Dadashnia: Der Hauptnutzen ist, dass das Gros der Geschäftsprozesse, die hochfrequentiert und repetitiv sind, zum grössten Teil automatisiert werden können. Im Beispiel der Antragsgenehmigung kann sich der Sachbearbeiter stärker auf Sonderfälle fokussieren, wenn die Standardfälle automatisiert sind. Man erreicht zudem eine bessere Transparenz, was die Prozesse angeht, und einen Effizienzgewinn. Die Analyse von verschiedenen Datenquellen bringt einen weiteren Vorteil für die Unternehmen, da sie so sehr schnell neue Erkenntnisse gewinnen können. Es ist nicht mehr ein mehrmonatiges Projekt nötig, um in verschiedenen Datenquellen zu schauen, ob da Musik drin ist. Sie haben Hypothesen, denen Sie sonst nicht nachgegangen wären, direkt verfügbar. Die Flut der Daten zu analysieren, ist definitiv eine Herausforderung.
CW: Welche Rolle spielt Selfservice dabei?
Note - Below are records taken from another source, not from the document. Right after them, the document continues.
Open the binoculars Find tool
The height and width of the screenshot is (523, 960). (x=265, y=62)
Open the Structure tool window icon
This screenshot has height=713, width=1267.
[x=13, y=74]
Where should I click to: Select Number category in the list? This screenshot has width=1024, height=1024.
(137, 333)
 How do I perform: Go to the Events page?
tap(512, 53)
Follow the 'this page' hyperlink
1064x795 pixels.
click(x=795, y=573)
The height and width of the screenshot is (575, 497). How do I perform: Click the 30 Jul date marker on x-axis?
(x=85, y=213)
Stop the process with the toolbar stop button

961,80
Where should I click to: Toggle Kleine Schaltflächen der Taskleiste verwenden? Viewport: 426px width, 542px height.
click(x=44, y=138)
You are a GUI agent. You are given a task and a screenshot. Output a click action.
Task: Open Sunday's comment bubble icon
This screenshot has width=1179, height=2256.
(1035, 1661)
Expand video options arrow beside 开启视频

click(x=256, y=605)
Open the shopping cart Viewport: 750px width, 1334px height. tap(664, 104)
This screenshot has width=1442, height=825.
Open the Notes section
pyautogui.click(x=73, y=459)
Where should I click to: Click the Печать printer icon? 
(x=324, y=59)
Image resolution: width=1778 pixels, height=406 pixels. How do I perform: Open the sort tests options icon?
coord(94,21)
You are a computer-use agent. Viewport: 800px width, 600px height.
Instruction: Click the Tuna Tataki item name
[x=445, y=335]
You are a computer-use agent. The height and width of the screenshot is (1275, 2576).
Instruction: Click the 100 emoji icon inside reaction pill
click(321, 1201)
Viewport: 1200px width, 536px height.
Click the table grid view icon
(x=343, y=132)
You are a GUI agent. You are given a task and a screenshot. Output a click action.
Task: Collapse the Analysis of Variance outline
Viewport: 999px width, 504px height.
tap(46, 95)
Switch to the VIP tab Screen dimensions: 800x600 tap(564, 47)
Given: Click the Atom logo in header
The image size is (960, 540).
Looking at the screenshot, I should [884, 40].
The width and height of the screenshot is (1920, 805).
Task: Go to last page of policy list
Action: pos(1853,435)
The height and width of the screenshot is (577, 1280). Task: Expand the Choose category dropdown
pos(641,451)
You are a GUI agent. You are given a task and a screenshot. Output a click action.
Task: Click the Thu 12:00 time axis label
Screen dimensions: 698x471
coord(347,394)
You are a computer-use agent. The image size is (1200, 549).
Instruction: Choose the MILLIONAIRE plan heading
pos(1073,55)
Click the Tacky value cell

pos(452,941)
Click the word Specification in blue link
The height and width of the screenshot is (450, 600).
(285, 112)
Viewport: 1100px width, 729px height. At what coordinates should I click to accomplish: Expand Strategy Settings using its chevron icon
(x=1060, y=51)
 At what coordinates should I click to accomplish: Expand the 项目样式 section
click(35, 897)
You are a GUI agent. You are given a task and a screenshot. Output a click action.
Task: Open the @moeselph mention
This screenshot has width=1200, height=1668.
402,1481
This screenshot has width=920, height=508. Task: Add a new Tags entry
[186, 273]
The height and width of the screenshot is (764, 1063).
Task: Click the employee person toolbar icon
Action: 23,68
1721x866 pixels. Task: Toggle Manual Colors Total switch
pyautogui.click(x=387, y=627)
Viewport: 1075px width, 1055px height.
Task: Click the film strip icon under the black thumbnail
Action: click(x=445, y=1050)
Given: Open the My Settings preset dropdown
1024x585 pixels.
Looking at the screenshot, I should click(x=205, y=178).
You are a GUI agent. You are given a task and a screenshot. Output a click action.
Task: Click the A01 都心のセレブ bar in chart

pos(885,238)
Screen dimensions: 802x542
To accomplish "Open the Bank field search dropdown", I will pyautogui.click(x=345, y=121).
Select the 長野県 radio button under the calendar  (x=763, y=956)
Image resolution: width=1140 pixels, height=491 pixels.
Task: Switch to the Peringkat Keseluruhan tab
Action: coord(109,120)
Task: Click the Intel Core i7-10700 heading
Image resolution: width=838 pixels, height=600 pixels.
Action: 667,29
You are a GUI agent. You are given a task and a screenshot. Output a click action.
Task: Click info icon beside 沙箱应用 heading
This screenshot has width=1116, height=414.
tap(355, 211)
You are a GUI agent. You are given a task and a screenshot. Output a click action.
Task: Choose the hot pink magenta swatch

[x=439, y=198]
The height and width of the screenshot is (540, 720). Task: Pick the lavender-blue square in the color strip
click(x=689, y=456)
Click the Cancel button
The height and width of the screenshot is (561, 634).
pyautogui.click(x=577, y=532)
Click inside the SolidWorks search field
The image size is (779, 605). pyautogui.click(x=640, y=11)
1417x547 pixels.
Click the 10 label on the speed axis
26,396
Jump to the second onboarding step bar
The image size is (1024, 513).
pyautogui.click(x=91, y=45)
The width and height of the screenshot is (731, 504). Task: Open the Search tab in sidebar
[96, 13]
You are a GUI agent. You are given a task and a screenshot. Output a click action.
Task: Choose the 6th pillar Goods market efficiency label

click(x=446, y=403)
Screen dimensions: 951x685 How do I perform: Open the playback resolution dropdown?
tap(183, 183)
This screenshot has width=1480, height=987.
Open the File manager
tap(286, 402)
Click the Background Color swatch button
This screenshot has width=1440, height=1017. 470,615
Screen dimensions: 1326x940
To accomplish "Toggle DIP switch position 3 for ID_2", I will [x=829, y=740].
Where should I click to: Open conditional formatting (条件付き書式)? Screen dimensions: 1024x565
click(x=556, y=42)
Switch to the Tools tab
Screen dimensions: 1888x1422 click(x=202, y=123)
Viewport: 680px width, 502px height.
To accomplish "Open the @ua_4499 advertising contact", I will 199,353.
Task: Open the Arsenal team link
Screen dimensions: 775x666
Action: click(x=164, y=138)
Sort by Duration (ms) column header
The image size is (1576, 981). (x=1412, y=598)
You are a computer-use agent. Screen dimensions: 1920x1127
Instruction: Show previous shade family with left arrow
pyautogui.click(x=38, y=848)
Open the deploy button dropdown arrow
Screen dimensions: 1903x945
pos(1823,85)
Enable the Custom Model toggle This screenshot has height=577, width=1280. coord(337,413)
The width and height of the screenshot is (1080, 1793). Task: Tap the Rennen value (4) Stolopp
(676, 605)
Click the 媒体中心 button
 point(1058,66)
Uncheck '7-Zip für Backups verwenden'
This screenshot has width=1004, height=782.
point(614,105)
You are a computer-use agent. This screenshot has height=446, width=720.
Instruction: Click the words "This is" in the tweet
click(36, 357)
Dadashnia: Man spricht oft von Citizen Data Scientists. Mitarbeiter können aus der Fachanwendung heraus Daten selbst schnell analysieren. Jeder kann sich per Knopfdruck Analysen erstellen - ohne statistisches Wissen oder Data-Science-Ausbildung. So lassen sich schnell Erkenntnisse erzielen und relevante Informationen extrahieren. Grafisch visualisiert zeigt das, welche Informationen besonders für weitere Analysen geeignet sind. Kurz, der Analyse-Prozess wird automatisiert.
CW: Kann das jeder?
Dadashnia: Die Analysen kann jeder selbst machen. Bei der Interpretation der Ergebnisse ist jedoch der Fachanwender der erste Ansprechpartner. Für tiefergehende statistische Analysen sollten Sie Experten hinzuziehen. Die Datenintegration ist je nach Systemlandschaft eine andere Geschichte. Der Data Scientist wird dadurch nicht obsolet, er bekommt vielmehr eine sehr gute Unterstützung.